Timaru construction firm fined after worker injured in 2.9m fall
The importance of training and hazard management while working at height has been highlighted at a Timaru District Court sentencing today.
Timaru company Rickie Shore Building Limited was fined $34,000 and ordered to pay reparations of $16,000 after pleading guilty to one charge under sections 6 and 50(1)(a) of the Health and Safety in Employment Act 1992.
On 22 October 2015, the victim was installing a flooring system on the second storey of a house in Timaru. The system is a composite steel flooring system made of lightweight, pre-formed steel sheets.
While drilling timber fascia boards to a steel beam, the steel sheets, which the victim was using as a work platform, moved and the victim fell 2.9m onto the concrete floor. He was knocked unconscious, sustained fractures, and suffers fatigue and headaches as a result of his head injury.
A WorkSafe investigation found that Rickie Shore Building had failed to complete adequate planning and hazard assessment in relation to the victim’s work, which would have included assessing whether the sheets made a safe work platform and making sure that the sheets were installed in line with the manufacturer’s instructions.
The victim was unfamiliar with the installation process and had received no training on how to do so. No one had checked that the victim installed the sheets correctly.

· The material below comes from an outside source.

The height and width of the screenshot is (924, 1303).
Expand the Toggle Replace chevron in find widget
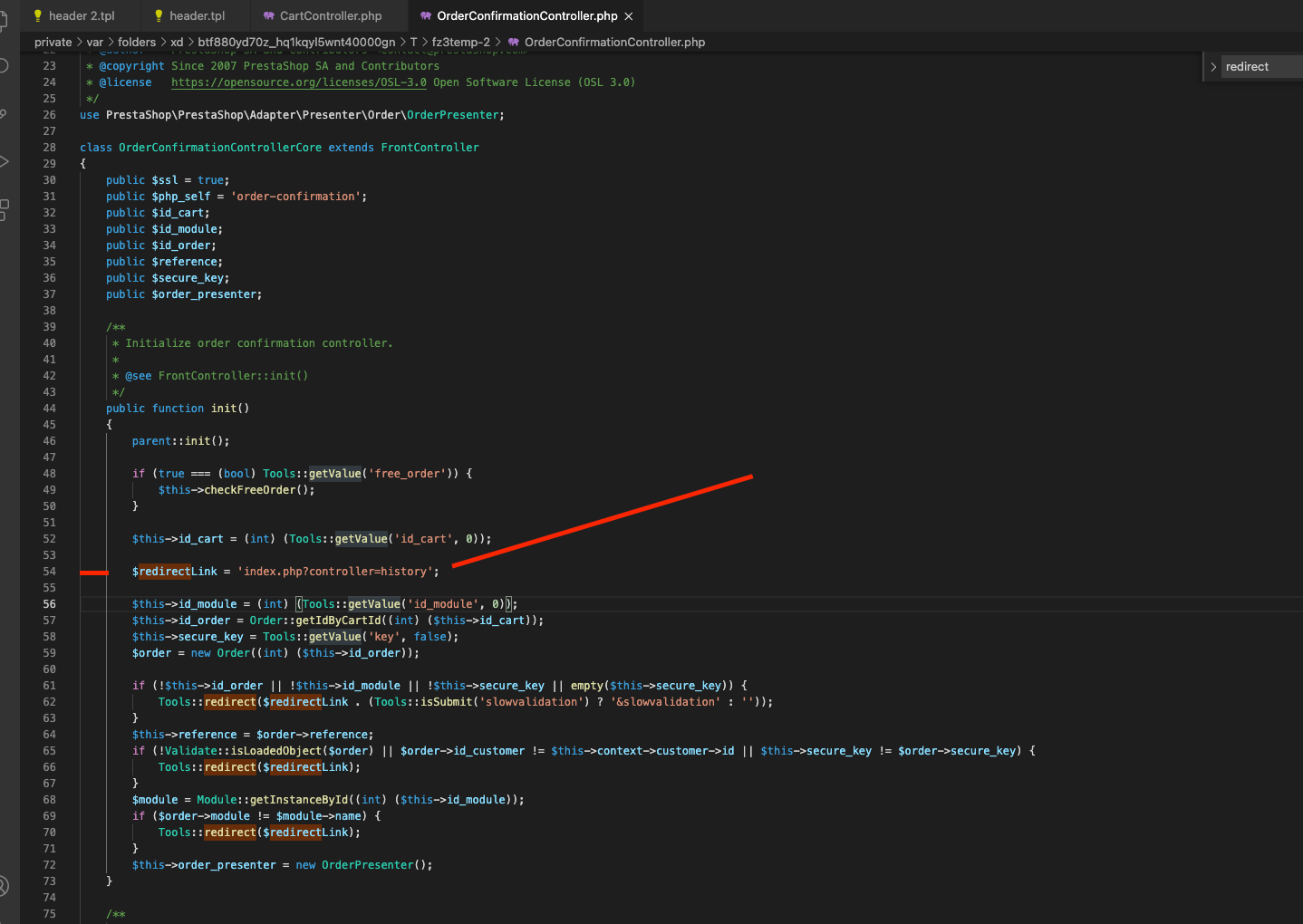[1213, 67]
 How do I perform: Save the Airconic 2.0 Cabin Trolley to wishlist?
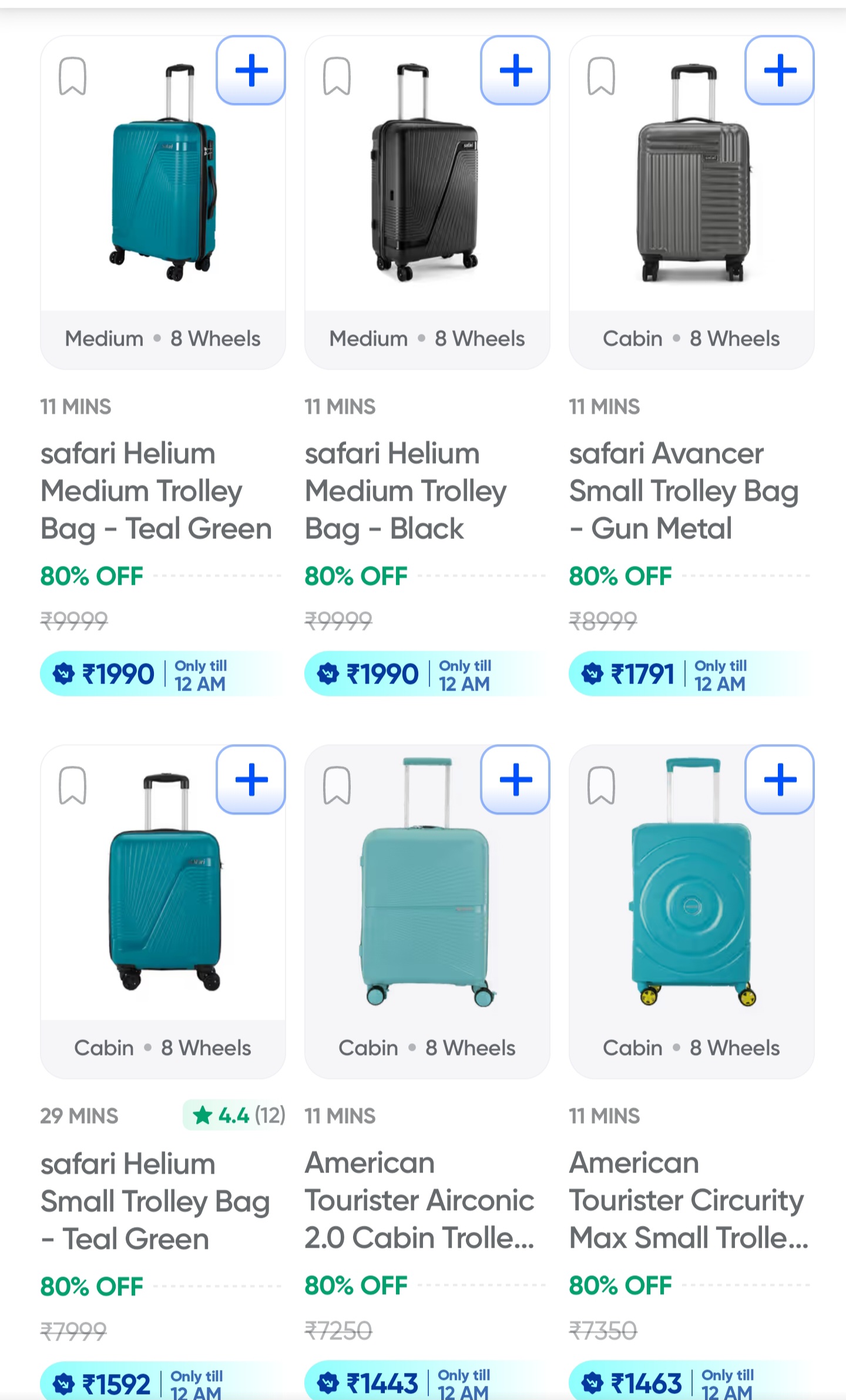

WorkSafe’s Construction Programme Manager Marcus Nalter says working from height is a well-known risk in the construction industry and it must be managed appropriately at all times.
“Rickie Shore Building should have ensured that the fitting of the flooring system was being done correctly and appropriate controls were in place to prevent a fall from height, such as providing a safe working platform.”
“People working in high risk industries such as construction should be able to trust that the employer has their workers’ safety at the front of their mind. In this instance, Rickie Shore Building’s inattention to safety has resulted in injury and ongoing health impacts for the victim,” says Mr Nalter.